Summary of Core Ethical Principles

This post continues a series on ethics (which began here). My goal is to work my way through an Anglican process for developing sexual ethics.

I would like to summarize briefly, the core ethical principles I have settled on for my exploration. Core ethical principles will be the foundation for further analysis, not replacing the vast treasure trove of wisdom from scripture and tradition, but serving as a lens to focus our attention and give us a place to start.

Love

“he asked him, ‘Which commandment is the first of all?’ Jesus answered, ‘The first is, “Hear, O Israel: the Lord our God, the Lord is one; you shall love the Lord your God with all your heart, and with all your soul, and with all your mind, and with all your strength.” The second is this, “You shall love your neighbour as yourself.” There is no other commandment greater than these.’” Mark 12:28-31

My ethics will be based first and foremost on love of God and neighbor, interpreted (through I Corinthians 13) as valuing a thing for its own sake rather than for what it provides you or someone else. It requires curiosity, caring, and a willingness to sacrifice personal good for a greater good to the other. It respects the preferences of others as well as our preference for them.

Stewardship

“The Lord God took the man and put him in the garden of Eden to till it and keep it.” Genesis 2:15

Stewardship extends love of God to love of that which God has created. It entails a responsibility to care for all things in the world, not just humans.

Obedience

“If you love me, you will keep my commandments.” John 14:15

Obedience is not a value in and of itself, but it is an extension of our love of God. Respecting God’s preferences, we attempt to see that they are carried out. It should be noted, however, that God’s preferences are not always clear and require discernment. Obedience must be for the sake of love; thus any apparent conflict will be resolved in favor of love.

Purity

“Blessed be the God and Father of our Lord Jesus Christ, who has blessed us in Christ with every spiritual blessing in the heavenly places, just as he chose us in Christ before the foundation of the world to be holy and blameless before him in love.” Ephesians 1:3-4

Often masked as obedience, purity is not a Christian value. The gospel supersedes Hebrew purity laws, which should be viewed as safety protocols for living in the vicinity of the Most High. It also speaks against Greek ideals of good spirit trapped in bad flesh. Christians, appealing to Jesus Christ, God incarnate, believe God is approachable and flesh redeemable.
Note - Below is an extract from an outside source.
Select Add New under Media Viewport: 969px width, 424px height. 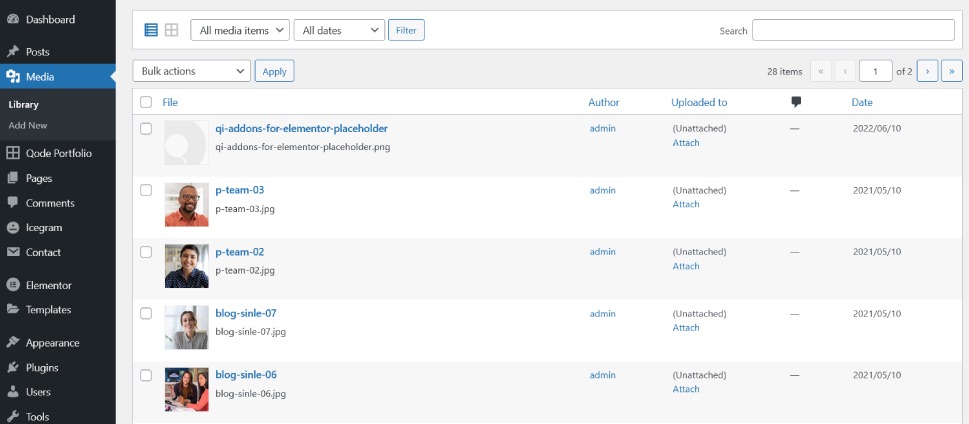28,125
Purity and holiness are gifts of God to be desired, but they cannot be achieved by our merits.

Justice

“What does the Lord require of you but to do justice, and to love kindness, and to walk humbly with your God?” Micah 6:8

Justice extends love of neighbor into those areas where there are too many individuals to deal with on a one-to-one basis. Though love for a particular principle will always trump generic and theoretical justice, several social values play an important role in ethical considerations: liberty, equality, and responsibility.